After counting the lines below that hold the word "upper", reply with the count and nothing else.

+===+

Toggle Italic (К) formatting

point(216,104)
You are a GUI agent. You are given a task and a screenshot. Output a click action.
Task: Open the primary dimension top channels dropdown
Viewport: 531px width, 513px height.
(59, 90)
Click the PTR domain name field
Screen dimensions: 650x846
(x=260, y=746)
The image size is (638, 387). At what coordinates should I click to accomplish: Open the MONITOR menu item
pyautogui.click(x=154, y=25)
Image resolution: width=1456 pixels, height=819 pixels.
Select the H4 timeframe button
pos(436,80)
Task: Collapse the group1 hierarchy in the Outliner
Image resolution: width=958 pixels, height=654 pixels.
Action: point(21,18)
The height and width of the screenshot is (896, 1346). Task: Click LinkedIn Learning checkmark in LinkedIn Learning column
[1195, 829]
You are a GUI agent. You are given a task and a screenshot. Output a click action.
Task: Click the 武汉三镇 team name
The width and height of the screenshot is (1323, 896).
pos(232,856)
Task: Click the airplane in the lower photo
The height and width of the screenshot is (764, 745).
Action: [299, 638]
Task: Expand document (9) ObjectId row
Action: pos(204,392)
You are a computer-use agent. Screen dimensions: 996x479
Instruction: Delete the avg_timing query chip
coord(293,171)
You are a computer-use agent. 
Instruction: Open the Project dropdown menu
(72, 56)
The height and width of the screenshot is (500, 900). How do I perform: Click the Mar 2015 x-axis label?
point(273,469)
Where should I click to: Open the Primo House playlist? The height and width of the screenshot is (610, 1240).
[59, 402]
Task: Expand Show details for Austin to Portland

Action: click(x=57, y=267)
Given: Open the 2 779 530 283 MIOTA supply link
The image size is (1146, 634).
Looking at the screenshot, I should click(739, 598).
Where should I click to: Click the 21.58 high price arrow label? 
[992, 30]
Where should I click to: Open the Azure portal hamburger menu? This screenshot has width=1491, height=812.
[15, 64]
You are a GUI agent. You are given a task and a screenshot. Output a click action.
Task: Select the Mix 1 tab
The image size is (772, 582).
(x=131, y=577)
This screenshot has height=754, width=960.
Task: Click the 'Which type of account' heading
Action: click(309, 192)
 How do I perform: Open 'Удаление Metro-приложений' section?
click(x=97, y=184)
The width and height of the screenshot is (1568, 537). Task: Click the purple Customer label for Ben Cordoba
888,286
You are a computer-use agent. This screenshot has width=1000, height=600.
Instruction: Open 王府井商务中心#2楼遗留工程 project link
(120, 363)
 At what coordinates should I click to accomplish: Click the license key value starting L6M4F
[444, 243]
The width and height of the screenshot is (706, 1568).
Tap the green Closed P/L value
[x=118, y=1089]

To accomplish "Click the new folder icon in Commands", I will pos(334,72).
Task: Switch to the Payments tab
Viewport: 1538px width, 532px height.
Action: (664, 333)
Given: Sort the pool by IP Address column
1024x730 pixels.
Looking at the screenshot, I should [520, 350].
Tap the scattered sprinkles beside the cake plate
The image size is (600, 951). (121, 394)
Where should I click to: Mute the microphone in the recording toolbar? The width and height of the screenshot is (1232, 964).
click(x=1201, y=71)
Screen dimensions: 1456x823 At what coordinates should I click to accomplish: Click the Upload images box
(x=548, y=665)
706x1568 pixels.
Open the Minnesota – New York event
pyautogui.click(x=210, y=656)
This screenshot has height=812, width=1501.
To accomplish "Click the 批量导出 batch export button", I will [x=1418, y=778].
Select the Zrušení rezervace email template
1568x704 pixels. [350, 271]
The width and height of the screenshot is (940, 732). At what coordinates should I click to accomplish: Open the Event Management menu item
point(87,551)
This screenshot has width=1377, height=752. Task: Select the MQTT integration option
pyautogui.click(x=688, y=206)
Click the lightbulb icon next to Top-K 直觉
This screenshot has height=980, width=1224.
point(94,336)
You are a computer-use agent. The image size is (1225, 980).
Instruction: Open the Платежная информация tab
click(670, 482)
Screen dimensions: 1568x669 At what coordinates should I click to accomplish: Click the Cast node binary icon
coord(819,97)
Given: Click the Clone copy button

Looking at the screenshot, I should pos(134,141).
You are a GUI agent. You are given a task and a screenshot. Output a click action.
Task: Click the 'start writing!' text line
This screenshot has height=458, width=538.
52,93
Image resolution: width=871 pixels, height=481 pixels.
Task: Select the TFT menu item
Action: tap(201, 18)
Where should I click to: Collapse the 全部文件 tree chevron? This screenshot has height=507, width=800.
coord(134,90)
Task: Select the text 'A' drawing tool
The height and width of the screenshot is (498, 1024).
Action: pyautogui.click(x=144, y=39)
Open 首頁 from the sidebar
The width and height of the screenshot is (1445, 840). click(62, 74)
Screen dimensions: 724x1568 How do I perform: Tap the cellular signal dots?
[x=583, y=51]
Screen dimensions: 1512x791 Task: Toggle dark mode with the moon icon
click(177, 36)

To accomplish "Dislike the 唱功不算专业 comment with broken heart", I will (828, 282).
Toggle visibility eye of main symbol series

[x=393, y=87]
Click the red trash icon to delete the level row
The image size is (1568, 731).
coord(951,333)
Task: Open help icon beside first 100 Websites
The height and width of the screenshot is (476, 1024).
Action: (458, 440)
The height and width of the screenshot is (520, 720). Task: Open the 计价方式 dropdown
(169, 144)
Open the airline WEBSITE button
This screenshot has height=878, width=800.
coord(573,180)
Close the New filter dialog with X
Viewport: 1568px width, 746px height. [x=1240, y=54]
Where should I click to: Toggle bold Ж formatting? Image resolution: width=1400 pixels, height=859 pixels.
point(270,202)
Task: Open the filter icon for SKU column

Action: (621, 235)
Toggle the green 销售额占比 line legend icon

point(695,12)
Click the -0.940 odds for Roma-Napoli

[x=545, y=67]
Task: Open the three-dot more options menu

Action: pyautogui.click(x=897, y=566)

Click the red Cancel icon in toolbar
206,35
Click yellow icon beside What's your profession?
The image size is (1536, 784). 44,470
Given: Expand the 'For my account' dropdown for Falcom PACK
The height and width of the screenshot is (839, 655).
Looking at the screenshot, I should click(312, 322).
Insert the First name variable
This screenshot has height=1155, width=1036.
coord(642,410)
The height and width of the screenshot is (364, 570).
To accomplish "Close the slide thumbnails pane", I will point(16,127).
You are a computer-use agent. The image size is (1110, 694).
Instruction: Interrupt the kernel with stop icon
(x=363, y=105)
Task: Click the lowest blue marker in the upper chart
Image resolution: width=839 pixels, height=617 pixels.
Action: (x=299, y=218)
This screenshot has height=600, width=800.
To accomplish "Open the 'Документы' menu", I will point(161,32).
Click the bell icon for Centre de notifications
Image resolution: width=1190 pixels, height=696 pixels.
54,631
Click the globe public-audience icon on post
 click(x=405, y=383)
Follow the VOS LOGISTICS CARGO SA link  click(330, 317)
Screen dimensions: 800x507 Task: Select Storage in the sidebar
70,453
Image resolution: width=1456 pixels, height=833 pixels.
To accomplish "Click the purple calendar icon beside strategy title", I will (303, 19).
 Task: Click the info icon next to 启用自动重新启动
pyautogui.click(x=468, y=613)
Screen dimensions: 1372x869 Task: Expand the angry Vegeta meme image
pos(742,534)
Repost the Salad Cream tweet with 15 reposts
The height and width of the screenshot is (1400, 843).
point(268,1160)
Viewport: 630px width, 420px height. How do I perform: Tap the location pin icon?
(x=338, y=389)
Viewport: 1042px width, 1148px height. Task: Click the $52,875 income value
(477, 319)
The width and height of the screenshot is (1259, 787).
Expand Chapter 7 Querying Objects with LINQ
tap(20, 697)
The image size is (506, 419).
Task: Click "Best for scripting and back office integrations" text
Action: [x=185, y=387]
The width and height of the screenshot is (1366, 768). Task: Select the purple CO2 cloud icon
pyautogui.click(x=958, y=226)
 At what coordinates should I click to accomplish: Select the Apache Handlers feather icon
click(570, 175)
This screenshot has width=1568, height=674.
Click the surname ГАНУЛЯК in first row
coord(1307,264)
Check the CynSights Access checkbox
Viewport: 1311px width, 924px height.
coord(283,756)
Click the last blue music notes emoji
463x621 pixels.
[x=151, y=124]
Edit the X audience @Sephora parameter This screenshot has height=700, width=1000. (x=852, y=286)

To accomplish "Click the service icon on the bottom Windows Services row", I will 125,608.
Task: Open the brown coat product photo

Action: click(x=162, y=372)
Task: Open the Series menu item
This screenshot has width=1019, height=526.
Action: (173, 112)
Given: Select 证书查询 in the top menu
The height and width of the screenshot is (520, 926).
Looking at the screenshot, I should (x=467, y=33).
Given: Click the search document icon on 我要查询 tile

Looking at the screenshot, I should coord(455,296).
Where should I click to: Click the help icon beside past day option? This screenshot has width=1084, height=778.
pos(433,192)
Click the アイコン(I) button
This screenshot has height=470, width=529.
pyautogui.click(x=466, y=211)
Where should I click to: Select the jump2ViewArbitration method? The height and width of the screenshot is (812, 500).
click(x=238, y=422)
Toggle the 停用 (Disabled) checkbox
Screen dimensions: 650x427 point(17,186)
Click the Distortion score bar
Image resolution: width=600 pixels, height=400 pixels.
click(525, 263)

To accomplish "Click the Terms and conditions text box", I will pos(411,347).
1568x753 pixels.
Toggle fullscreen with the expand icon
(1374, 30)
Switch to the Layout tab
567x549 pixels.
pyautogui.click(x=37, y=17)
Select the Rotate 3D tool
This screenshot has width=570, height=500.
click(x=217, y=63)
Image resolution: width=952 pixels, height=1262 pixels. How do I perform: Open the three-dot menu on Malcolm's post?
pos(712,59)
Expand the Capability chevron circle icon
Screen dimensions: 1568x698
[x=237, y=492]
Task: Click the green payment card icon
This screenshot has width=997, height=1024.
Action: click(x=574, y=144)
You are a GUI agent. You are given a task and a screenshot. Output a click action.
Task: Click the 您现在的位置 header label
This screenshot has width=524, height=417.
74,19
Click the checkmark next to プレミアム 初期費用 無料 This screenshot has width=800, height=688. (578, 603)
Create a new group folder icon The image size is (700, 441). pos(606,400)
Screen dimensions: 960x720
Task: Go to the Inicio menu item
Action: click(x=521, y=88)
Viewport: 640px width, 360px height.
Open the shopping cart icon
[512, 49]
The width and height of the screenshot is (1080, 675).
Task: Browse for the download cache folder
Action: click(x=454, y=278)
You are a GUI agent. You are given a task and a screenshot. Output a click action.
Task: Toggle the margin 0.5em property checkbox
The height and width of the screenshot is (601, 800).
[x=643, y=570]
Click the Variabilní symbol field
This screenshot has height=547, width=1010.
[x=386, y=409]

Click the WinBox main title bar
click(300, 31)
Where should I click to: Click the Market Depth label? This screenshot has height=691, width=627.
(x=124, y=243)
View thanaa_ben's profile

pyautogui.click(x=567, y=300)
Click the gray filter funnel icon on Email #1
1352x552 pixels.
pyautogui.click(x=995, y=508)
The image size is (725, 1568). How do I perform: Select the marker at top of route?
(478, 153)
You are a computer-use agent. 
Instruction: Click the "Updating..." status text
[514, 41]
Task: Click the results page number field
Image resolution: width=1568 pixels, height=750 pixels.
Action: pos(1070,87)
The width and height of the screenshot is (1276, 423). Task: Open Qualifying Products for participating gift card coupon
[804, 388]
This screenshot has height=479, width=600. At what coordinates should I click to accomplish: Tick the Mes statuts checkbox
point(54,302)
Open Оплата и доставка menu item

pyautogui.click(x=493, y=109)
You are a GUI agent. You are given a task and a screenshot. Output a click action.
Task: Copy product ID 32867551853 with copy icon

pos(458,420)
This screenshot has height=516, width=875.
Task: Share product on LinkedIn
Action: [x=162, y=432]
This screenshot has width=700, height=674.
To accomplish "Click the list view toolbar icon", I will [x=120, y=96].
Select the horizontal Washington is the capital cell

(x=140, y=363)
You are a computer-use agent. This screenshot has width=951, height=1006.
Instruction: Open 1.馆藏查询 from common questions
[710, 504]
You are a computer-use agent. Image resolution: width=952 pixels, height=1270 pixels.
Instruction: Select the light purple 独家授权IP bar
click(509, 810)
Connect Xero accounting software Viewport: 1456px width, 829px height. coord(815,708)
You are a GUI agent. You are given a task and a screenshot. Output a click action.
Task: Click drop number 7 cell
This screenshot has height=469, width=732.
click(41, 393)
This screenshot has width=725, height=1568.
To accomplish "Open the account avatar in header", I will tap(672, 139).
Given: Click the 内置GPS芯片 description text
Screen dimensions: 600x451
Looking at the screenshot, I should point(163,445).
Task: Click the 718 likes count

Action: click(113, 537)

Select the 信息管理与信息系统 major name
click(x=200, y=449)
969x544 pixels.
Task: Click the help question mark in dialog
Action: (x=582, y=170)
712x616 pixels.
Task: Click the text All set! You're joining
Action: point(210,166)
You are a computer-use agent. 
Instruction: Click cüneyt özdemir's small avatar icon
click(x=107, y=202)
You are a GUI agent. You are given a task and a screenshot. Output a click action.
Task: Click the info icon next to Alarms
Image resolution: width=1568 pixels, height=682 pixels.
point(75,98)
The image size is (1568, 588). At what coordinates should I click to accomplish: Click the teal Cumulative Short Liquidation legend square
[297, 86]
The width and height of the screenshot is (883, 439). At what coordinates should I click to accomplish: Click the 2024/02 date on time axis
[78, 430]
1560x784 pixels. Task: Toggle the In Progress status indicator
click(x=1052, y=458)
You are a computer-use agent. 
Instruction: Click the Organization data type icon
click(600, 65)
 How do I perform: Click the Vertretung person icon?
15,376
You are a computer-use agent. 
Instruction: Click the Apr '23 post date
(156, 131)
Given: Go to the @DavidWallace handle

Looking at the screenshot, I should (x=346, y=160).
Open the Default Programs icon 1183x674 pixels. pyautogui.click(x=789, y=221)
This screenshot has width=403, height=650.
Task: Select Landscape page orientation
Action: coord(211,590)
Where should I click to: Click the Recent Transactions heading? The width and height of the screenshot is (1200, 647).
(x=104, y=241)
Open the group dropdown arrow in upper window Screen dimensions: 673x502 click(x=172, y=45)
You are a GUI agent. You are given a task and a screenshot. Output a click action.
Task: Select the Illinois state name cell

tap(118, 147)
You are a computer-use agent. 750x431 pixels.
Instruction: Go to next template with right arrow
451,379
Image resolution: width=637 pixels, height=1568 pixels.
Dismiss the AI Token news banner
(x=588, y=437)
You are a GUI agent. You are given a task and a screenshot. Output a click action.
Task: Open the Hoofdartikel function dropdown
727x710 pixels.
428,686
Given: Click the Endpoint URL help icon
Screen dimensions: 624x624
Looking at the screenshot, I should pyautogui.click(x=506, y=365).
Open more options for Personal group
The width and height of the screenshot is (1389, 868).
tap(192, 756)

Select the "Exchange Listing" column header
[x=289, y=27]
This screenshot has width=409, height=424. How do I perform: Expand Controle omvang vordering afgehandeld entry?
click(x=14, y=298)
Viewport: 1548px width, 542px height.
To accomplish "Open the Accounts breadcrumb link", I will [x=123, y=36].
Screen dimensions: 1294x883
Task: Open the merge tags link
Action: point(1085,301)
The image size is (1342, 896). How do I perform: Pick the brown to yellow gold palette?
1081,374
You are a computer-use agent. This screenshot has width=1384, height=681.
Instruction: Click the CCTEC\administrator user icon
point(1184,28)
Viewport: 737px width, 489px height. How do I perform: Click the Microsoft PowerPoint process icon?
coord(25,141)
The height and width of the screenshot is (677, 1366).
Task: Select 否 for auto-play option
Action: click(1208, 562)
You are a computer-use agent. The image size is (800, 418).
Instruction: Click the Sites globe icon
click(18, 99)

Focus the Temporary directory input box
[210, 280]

+===+

RESULT OF THIS TASK -> 2